Running encounters like this is not a complicated affair – but it can (rightfully) be daunting to newer GMs nonetheless! The more experienced among us often forget about all the things we’ve internalized as good practice and have become habits. This book helps give structure to those habits that some may not yet have learned. Each encounter goes over the Scene, the Setup, the Threat, how to Start the Encounter, Tactics, and Ending the Encounter. Also provided are lots of breakout boxed text full of tips, further motivation for NPCs, faction descriptions and the like. Every encounter shares the same general outline, which makes reading all of them easier from start to finish. For the 4 authors to all adhere to this organizational structure was a really solid choice.
Downsides
Most of the downsides in an anthology like this are going to be opinion-driven: perhaps you won’t really like any of the monsters, or none of them will fit your game. It’s unlikely with 26 to choose from, but it’s possible. Maybe you’ll run one or two and the tips and advice on scaling just won’t work with your thought processes. These sorts of things are possible with any supplement though, and not unique to this one.
However, there is one thing that might cross up experienced GMs – the handholding done in every encounter around scaling. There’s a lot of words in each one, to teach GMs how to do it, that you just may not need to read. Or after you’re read it once or twice, you “get it” – but still have to read it in prose format for 24 more encounters. And that’s fair – but you’re not the target audience here! Feel free to just skip past what you don’t need! (And if you ever do need a refresher – it’ll be there for you!)
Final Thoughts
Take a second and go back up to the publisher line above. Self-published. These four friends came together and worked their tails off (we assume) to put out this creative endeavor. They had no company backing, no editorial staff, no dedicated layout designer. There’s some custom art here, and some stock art from stock art professionals. It’s good art. It all fits. They paid for that with their own money, not a corporate fund. Some might say they took a risk on this, but we say there was no risk here, because they clearly did not do this to get rich.
They did this because they are creators who need to create. They did this because they absolutely want to help more of YOU become GMs, or become better GMs. And hey, that’s why we write this blog too. But creating is much, much harder – and soul-baring – than reading and reviewing. Always remember that.
They did all this and they did well. This is a good encounter book, with lots of weird, strange, sometimes scary but always interesting setups. Most of all, they’ll be fun to run at your table, and you’re going to run them well because they gave you all the hints and tools they had to help you.
Recommend or Not?
If you’re a long-time or forever GM, we know you’re always looking for more encounters. For you, it’s a Recommend.

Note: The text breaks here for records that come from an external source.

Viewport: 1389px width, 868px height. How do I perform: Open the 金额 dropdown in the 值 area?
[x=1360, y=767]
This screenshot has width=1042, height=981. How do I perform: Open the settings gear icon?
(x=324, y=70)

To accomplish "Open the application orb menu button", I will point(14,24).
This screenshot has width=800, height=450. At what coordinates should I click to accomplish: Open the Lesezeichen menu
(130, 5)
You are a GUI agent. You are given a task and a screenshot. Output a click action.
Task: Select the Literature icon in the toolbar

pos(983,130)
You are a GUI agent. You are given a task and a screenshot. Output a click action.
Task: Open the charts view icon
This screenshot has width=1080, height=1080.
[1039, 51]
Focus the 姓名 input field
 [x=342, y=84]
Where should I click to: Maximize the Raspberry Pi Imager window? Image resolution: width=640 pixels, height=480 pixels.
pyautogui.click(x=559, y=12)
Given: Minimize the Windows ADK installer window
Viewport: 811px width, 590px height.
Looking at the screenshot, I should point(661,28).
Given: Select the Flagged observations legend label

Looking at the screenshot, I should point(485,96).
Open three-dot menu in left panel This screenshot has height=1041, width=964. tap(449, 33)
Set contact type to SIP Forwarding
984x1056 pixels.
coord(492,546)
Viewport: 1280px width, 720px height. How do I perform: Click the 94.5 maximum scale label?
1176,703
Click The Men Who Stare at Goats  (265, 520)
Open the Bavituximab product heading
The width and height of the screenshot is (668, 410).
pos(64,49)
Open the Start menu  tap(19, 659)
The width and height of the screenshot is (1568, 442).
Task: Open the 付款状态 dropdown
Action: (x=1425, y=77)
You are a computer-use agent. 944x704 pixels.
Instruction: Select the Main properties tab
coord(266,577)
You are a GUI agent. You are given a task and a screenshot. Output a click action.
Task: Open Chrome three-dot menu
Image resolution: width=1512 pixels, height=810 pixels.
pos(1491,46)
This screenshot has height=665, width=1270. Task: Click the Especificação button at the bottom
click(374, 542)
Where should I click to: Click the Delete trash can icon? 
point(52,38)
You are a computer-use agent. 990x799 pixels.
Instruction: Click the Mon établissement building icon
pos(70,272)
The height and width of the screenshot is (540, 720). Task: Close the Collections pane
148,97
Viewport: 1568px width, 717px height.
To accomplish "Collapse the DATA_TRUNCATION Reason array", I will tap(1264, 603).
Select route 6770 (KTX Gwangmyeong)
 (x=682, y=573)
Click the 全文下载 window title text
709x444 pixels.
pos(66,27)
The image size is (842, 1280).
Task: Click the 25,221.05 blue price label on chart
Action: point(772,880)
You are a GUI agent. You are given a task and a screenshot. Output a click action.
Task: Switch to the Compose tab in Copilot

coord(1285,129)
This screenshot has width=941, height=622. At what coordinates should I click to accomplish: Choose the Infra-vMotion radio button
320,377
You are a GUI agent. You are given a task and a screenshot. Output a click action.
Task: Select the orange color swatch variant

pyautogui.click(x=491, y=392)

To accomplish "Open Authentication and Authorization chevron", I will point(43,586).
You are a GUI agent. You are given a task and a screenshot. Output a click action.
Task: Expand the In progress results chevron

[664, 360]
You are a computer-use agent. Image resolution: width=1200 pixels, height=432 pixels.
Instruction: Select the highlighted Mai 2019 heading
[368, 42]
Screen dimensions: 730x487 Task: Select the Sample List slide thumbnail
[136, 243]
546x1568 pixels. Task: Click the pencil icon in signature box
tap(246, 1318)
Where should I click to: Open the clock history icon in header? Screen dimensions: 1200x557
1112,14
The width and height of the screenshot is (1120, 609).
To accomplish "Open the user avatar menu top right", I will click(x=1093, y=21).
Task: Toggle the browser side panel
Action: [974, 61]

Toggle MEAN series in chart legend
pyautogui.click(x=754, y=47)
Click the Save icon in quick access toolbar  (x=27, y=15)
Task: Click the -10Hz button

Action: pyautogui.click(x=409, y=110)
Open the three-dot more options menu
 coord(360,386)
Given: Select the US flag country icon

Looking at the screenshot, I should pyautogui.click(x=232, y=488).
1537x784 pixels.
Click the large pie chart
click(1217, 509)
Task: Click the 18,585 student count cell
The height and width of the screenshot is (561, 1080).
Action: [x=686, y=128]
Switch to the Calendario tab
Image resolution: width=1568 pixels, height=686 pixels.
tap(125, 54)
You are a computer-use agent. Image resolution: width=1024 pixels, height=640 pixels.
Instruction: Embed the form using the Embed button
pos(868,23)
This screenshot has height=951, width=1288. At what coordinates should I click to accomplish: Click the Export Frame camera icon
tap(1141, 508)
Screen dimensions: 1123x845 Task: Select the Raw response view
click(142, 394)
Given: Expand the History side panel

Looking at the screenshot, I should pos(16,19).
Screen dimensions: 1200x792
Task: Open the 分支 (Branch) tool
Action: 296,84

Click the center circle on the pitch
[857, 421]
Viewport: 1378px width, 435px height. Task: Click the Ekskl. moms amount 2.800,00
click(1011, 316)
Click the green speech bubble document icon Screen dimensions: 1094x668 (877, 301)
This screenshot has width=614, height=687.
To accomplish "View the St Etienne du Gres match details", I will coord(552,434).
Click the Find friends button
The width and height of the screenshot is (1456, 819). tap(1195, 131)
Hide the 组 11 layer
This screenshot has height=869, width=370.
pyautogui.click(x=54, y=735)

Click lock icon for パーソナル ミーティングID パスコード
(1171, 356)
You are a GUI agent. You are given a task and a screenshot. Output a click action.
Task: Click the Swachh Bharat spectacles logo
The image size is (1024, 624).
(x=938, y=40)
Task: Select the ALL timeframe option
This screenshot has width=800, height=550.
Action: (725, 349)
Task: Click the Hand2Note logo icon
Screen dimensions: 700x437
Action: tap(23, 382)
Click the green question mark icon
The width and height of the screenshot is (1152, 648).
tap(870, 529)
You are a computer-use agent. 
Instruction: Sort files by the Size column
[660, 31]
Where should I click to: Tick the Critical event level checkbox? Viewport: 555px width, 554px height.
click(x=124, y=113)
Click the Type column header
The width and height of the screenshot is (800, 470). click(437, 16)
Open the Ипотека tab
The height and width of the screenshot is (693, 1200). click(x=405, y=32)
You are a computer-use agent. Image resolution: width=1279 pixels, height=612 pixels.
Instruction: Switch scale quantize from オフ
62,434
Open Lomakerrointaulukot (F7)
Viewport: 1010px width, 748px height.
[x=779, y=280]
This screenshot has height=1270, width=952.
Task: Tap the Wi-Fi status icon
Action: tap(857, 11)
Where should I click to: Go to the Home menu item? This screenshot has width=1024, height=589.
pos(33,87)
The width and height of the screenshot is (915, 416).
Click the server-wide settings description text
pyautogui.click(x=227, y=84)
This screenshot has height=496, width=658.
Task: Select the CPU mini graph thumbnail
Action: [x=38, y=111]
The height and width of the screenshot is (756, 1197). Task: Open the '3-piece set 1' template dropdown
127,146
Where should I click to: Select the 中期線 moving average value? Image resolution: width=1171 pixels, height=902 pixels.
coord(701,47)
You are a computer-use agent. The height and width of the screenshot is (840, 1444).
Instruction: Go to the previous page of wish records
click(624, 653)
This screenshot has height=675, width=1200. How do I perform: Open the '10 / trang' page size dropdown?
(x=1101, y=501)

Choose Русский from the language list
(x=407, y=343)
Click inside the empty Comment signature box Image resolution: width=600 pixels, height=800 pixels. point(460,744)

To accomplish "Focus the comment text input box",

If you’re a new or fledgling GM, and you’re looking to learn how to run set-piece encounters or lairs better, and how to scale them (sometimes on the fly!) – this is a Strong Recommend. You’ll learn a lot from here and these authors. Most of them are very accessible on YouTube, Discord or Social Media and are probably happy to answer any questions you might have. When else are you going to have the opportunity to talk to the designer about the product with that level of access? That alone is something special.